--- START ---

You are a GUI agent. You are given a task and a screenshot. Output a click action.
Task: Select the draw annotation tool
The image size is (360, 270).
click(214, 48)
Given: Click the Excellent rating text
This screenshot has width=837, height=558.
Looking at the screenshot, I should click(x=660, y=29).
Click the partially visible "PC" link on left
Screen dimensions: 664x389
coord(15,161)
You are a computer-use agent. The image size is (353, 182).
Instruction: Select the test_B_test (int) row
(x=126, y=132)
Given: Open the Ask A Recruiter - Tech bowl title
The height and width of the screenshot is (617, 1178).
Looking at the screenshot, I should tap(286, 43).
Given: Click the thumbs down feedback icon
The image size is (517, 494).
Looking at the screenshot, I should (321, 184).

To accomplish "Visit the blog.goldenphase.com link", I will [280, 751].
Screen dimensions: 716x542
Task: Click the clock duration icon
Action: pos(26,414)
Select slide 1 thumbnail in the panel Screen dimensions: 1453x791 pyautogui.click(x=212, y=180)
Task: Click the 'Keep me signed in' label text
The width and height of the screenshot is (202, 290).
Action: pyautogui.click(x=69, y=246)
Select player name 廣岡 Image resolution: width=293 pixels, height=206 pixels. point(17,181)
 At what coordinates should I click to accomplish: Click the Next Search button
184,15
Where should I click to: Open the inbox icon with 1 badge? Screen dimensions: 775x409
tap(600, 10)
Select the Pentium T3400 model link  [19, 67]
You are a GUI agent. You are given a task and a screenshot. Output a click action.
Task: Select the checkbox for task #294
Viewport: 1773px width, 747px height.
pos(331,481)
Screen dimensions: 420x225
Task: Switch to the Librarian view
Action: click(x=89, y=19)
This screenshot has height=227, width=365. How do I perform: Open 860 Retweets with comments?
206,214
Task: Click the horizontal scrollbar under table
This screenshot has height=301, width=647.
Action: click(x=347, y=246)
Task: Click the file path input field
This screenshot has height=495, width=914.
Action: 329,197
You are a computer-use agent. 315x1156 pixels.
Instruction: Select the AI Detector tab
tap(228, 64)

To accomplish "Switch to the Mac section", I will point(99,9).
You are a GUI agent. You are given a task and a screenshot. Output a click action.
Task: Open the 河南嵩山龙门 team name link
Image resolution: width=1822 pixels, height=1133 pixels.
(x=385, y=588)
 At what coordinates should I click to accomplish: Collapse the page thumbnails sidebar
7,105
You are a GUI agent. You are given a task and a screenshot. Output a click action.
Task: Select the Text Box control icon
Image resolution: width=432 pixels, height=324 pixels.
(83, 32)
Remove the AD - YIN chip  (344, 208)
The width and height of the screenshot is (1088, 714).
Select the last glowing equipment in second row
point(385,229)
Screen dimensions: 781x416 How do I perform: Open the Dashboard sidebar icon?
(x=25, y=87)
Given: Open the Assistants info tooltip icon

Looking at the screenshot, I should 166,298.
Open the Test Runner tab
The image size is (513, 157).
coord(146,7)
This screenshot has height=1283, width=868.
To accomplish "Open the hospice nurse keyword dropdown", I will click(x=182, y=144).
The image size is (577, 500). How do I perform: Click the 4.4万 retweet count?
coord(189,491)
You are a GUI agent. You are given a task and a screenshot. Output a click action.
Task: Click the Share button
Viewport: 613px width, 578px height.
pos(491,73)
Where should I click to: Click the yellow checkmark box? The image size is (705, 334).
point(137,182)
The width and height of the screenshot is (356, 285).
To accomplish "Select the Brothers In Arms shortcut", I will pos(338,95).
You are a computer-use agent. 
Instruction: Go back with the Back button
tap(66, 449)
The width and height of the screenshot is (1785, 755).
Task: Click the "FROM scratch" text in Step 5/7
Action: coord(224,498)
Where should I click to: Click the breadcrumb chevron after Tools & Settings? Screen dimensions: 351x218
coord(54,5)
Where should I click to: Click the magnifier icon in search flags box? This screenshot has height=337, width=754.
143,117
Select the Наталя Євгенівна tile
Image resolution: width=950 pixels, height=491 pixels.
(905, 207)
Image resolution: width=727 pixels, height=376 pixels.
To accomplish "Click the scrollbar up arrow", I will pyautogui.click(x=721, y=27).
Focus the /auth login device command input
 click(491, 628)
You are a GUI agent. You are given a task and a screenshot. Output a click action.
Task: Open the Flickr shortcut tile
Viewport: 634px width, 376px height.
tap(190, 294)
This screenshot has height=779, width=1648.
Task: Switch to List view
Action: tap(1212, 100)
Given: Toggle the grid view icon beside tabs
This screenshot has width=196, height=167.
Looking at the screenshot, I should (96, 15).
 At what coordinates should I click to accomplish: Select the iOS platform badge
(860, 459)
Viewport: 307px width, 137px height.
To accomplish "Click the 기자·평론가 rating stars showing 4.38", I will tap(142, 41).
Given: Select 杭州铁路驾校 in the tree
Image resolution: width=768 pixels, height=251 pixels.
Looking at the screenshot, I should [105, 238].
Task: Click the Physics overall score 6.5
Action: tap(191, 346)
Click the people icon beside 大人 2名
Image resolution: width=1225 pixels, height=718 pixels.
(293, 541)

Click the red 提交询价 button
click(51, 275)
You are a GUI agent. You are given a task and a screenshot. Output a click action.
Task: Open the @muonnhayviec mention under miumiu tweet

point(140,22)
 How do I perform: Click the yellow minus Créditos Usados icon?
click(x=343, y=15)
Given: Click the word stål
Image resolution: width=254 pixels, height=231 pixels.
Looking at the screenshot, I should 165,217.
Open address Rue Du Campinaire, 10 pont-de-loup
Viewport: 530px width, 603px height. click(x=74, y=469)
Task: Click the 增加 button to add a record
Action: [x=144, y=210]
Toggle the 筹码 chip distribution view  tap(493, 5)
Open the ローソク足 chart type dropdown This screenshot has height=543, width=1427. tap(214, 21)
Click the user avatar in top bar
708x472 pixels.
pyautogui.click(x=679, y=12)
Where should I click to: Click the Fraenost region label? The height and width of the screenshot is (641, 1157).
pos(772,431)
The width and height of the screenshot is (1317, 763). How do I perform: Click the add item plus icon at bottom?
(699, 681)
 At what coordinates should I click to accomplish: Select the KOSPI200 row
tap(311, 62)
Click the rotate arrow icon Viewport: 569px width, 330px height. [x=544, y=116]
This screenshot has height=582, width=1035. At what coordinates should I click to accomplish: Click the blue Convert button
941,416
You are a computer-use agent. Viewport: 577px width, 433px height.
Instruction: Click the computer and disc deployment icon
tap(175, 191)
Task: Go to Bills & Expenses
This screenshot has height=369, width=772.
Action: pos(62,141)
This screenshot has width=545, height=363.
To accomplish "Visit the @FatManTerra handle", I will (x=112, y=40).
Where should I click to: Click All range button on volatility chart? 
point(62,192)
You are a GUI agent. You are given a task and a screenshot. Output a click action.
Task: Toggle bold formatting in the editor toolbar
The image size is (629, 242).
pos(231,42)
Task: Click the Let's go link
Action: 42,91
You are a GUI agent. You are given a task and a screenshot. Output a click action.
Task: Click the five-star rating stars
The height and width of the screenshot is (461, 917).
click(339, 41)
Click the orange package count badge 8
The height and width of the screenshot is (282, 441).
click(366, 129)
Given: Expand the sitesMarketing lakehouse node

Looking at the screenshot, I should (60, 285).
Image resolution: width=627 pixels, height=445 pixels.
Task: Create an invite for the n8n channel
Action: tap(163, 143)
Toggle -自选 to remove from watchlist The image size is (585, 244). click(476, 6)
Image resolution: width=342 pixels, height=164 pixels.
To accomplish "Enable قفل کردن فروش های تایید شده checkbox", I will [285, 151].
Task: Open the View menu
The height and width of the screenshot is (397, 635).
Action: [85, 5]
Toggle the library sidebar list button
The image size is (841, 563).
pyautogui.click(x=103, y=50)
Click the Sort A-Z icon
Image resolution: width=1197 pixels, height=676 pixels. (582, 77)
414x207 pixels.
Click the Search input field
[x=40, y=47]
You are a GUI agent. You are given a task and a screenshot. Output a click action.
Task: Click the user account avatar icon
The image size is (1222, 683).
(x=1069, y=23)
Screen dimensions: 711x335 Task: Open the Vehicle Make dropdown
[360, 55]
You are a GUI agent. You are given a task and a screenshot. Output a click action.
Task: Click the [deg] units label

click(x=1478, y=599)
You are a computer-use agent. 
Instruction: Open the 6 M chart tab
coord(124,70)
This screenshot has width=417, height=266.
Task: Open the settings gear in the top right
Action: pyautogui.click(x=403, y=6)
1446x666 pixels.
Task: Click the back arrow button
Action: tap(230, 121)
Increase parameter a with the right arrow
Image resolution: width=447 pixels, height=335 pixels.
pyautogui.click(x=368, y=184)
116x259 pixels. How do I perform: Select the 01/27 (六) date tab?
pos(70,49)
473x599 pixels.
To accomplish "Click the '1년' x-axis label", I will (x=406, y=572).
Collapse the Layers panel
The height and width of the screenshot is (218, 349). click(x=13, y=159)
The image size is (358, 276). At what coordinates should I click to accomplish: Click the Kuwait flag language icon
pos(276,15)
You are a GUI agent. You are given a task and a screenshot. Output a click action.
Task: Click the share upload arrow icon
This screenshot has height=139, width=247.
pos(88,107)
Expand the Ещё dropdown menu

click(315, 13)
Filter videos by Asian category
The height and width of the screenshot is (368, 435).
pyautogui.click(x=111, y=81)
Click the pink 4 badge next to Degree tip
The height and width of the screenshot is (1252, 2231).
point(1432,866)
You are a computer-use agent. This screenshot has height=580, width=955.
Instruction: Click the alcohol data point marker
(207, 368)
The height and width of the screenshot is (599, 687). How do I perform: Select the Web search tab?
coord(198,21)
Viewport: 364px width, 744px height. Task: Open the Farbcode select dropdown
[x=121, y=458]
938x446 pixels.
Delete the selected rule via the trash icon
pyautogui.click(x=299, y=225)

--- END ---

→ Instructions for the task
Which lines run from the first of the listing to the line containing "Task: Select the checkbox for task #294"? Reproduce those exactly, both ends included.

→ Solution
You are a GUI agent. You are given a task and a screenshot. Output a click action.
Task: Select the draw annotation tool
The image size is (360, 270).
click(214, 48)
Given: Click the Excellent rating text
This screenshot has width=837, height=558.
Looking at the screenshot, I should click(x=660, y=29).
Click the partially visible "PC" link on left
Screen dimensions: 664x389
coord(15,161)
You are a computer-use agent. The image size is (353, 182).
Instruction: Select the test_B_test (int) row
(x=126, y=132)
Given: Open the Ask A Recruiter - Tech bowl title
The height and width of the screenshot is (617, 1178).
Looking at the screenshot, I should tap(286, 43).
Given: Click the thumbs down feedback icon
The image size is (517, 494).
Looking at the screenshot, I should (321, 184).

To accomplish "Visit the blog.goldenphase.com link", I will [280, 751].
Screen dimensions: 716x542
Task: Click the clock duration icon
Action: pos(26,414)
Select slide 1 thumbnail in the panel Screen dimensions: 1453x791 pyautogui.click(x=212, y=180)
Task: Click the 'Keep me signed in' label text
The width and height of the screenshot is (202, 290).
Action: pyautogui.click(x=69, y=246)
Select player name 廣岡 Image resolution: width=293 pixels, height=206 pixels. point(17,181)
 At what coordinates should I click to accomplish: Click the Next Search button
184,15
Where should I click to: Open the inbox icon with 1 badge? Screen dimensions: 775x409
tap(600, 10)
Select the Pentium T3400 model link  [19, 67]
You are a GUI agent. You are given a task and a screenshot. Output a click action.
Task: Select the checkbox for task #294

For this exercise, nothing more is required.